= Working data =
──────────────────────────────

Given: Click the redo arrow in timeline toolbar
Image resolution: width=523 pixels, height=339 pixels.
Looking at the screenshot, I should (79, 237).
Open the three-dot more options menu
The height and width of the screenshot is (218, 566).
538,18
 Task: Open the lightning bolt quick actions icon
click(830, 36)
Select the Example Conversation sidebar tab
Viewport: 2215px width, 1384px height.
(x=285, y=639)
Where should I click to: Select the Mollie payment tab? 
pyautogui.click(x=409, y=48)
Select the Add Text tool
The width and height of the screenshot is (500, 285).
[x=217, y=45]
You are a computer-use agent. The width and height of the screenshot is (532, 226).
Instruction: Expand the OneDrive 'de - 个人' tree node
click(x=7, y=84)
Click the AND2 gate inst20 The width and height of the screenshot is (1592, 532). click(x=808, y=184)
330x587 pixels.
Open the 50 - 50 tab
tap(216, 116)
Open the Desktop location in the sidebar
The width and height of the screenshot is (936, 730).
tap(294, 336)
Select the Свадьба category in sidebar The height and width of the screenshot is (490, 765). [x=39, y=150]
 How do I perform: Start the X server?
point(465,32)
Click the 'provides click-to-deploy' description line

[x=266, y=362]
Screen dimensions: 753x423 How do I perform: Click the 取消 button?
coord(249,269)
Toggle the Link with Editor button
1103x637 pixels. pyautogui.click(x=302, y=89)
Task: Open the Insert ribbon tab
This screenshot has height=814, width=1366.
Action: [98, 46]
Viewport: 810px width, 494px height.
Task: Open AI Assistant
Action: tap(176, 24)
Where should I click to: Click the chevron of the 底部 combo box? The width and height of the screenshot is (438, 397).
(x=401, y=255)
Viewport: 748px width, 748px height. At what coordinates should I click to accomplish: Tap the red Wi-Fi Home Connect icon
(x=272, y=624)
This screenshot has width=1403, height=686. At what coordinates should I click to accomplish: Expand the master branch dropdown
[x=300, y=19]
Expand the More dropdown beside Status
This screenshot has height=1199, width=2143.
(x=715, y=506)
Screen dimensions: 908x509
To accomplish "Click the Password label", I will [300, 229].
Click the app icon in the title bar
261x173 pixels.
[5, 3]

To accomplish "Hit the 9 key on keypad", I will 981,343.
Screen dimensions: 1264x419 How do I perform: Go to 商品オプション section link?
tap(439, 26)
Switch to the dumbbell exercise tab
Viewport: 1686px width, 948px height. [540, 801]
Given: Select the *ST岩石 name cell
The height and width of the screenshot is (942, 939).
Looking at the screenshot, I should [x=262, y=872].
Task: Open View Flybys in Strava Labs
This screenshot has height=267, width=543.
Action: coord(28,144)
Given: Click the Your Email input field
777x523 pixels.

──────────────────────────────

= What the task asks =
Filter the entries above, copying out each line that contains the word "Where".

= Answer =
Where should I click to: Select the Mollie payment tab? 
Where should I click to: Click the chevron of the 底部 combo box? The width and height of the screenshot is (438, 397).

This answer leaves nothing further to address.